Before we go anywhere, let’s get one thing clear: nothing has been voted upon as of yet for “construction ready services” for the proposed Aquatic Centre.

But the thought of pushing through a $1.2-million dollar plus report was enough for Timmins city council to debate the whole venture for about 30 minutes Monday night.

And it finished off with another butting of heads concerning council procedure and conduct between Mayor Steve Black and Councillor Rick Dubeau.

The recommendation from city staff is to undertake Phases 1 and 2—or construction ready services—and award the contract to Perkins and Will. Furthermore, a Phase 3 would be added for just over $420,000, but contingent on getting “adequate” funding from senior levels of government and other sources, as well as council approval to move ahead with the construction phase.

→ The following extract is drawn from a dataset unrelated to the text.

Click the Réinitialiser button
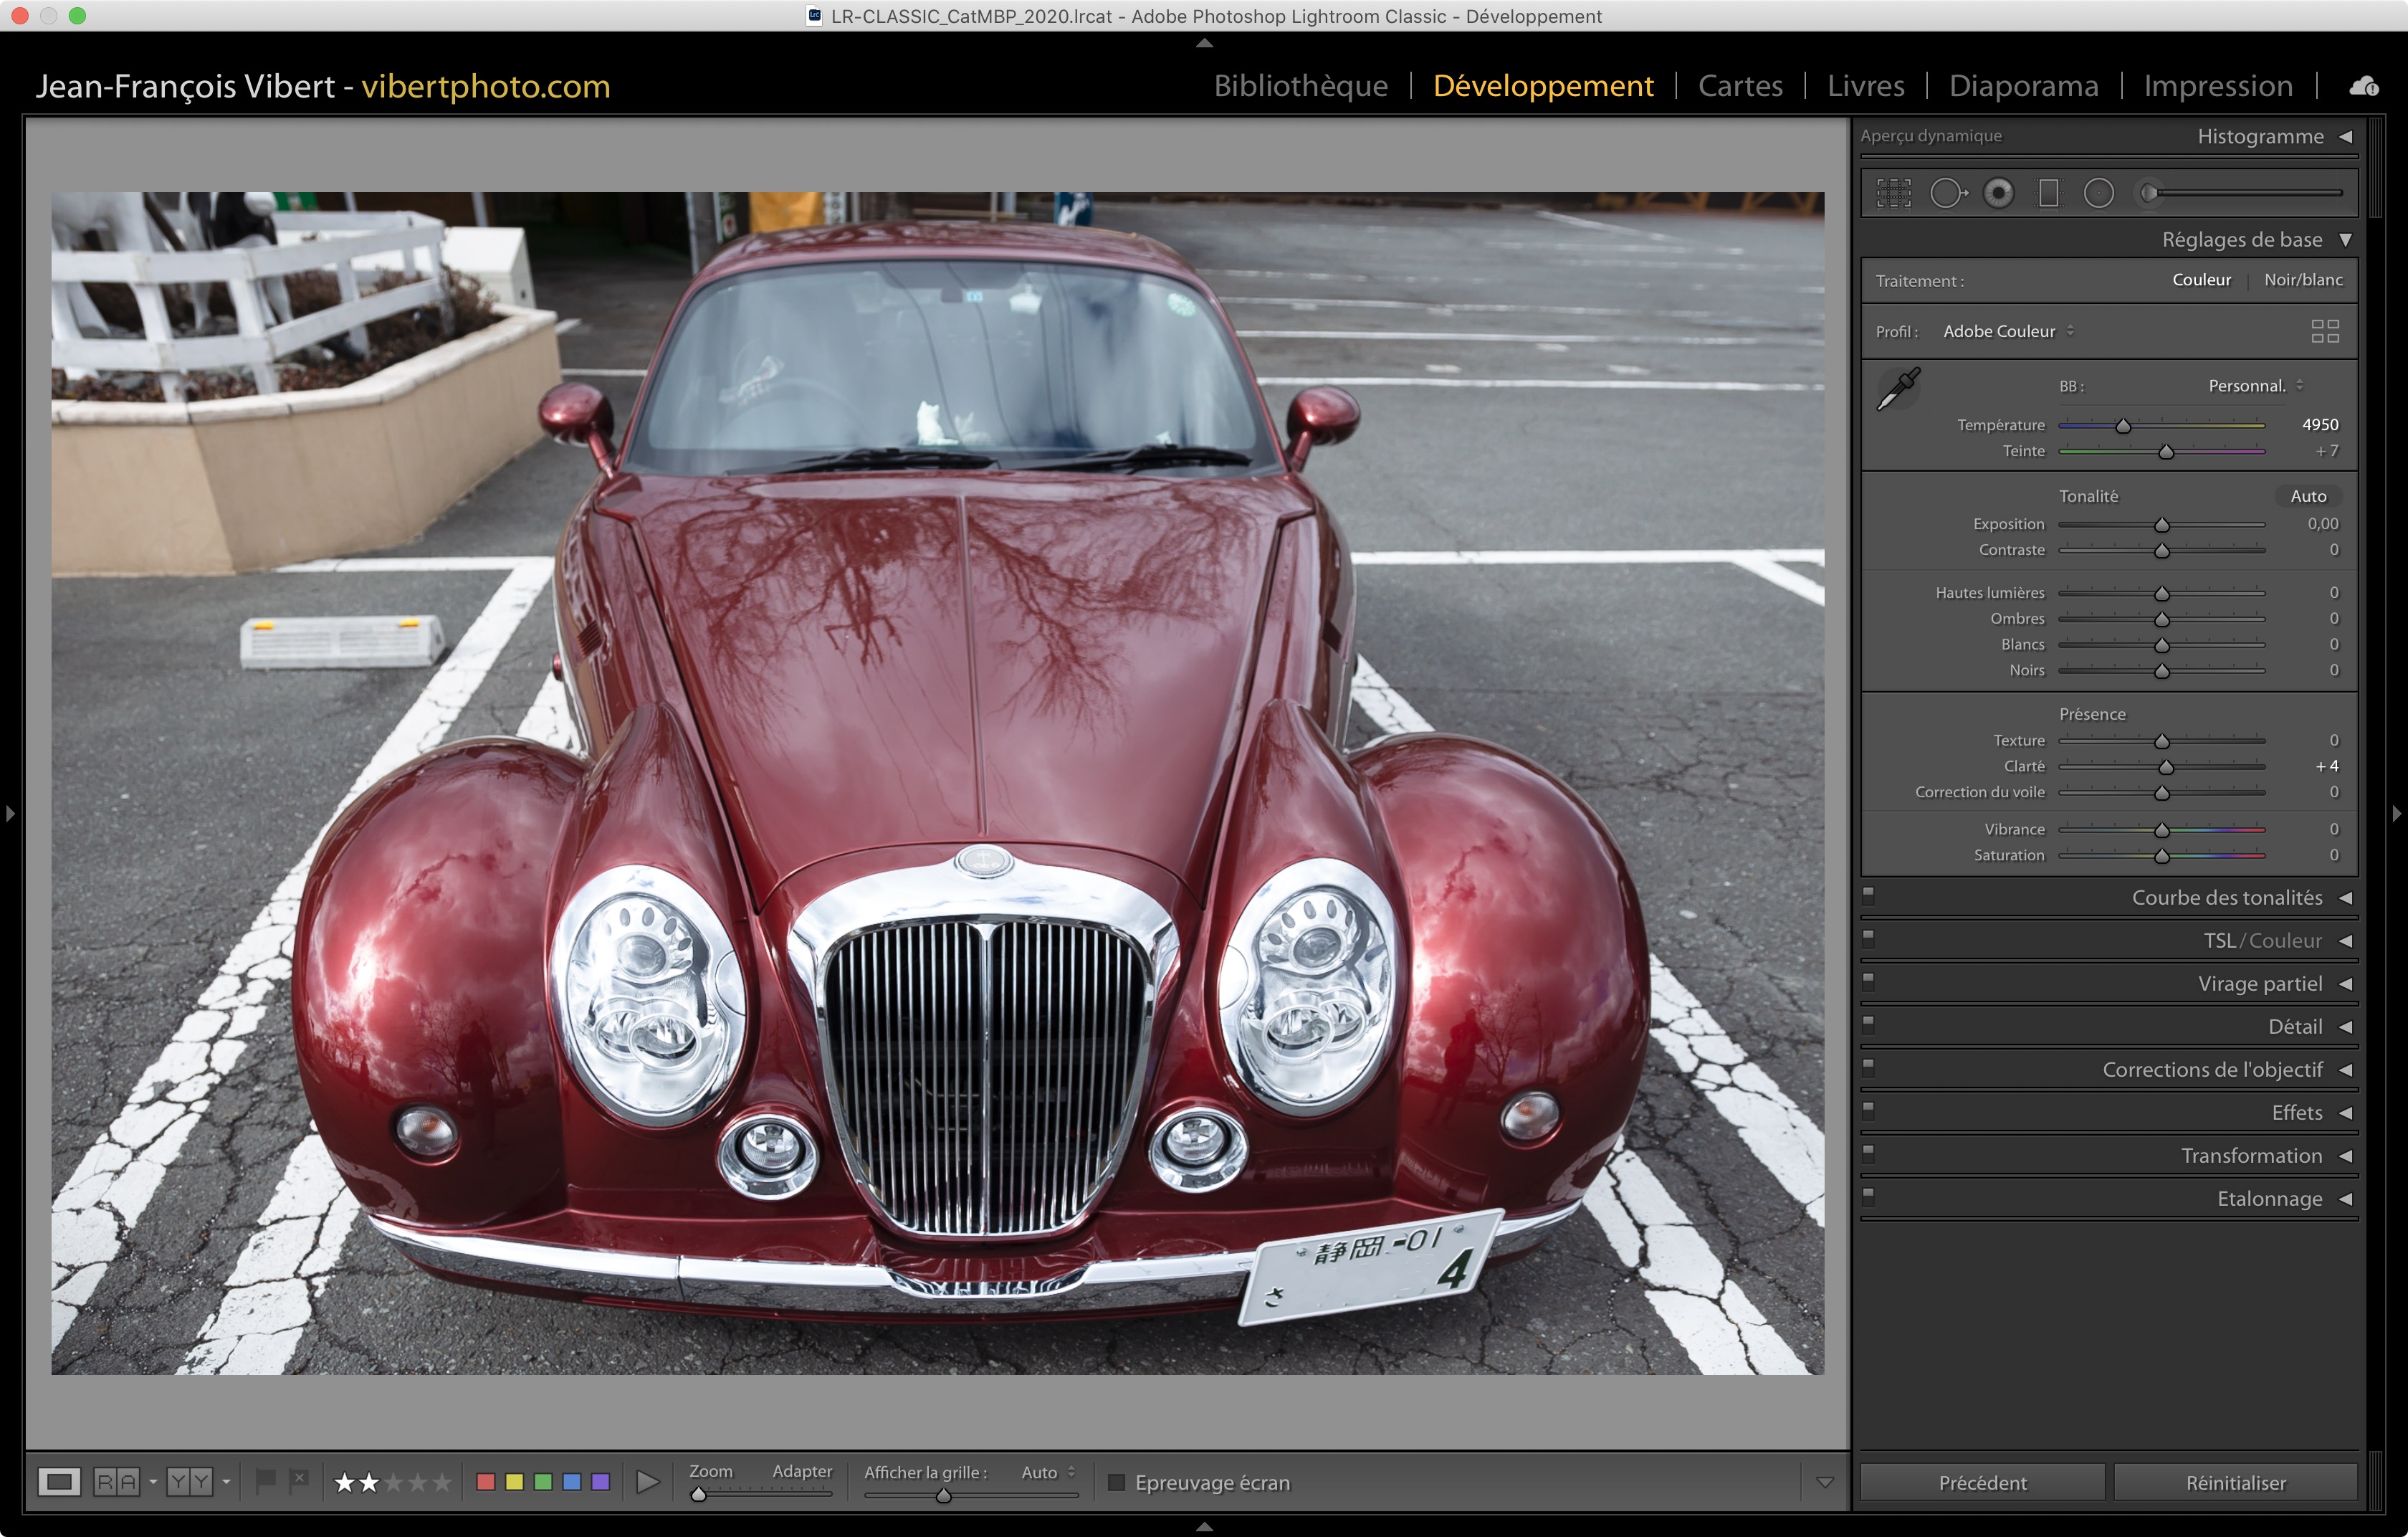Image resolution: width=2408 pixels, height=1537 pixels. point(2235,1482)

CLICK HERE to see the administrative report to city council.

This report stems from a decision made back in March, when council voted 6-2 in favour of moving to detailed design work on a $48.4-million dollar facility.

And similar to that March meeting, Councillor Joe Campbell voiced his displeasure on moving ahead on this in any capacity.

He says it would be “irresponsible for this council to go any further with this thing” anything on this project until they get their “house in order financially.”

He says they’re facing economic challenges with the impending vacancy of the Porcupine Health Unit from the downtown, vacancies at the Timmins Square, the Mattagami Waste Water Plant’s direction and the Connecting Link—more particularly it’s $100-million dollar plus price tag and no guaranteed funding from either the provincial or federal government.

And he also brings up uncertain times with upcoming mine closures like Dome underground operations (end of 2017) and Kidd Operations (expected 2021)., as well as tax rates that will be voted on at a meeting this Wednesday.

“People may think I’m a broken record, and that’s fine,” Campbell adds, “But I have serious concerns where were going with this thing, and the amount of money we’re going to have to debenture.”

“I have no idea what’s going to debenture, but we’re debenturing tens of millions of dollars. I don’t care if we get $8-million dollars from some government source.”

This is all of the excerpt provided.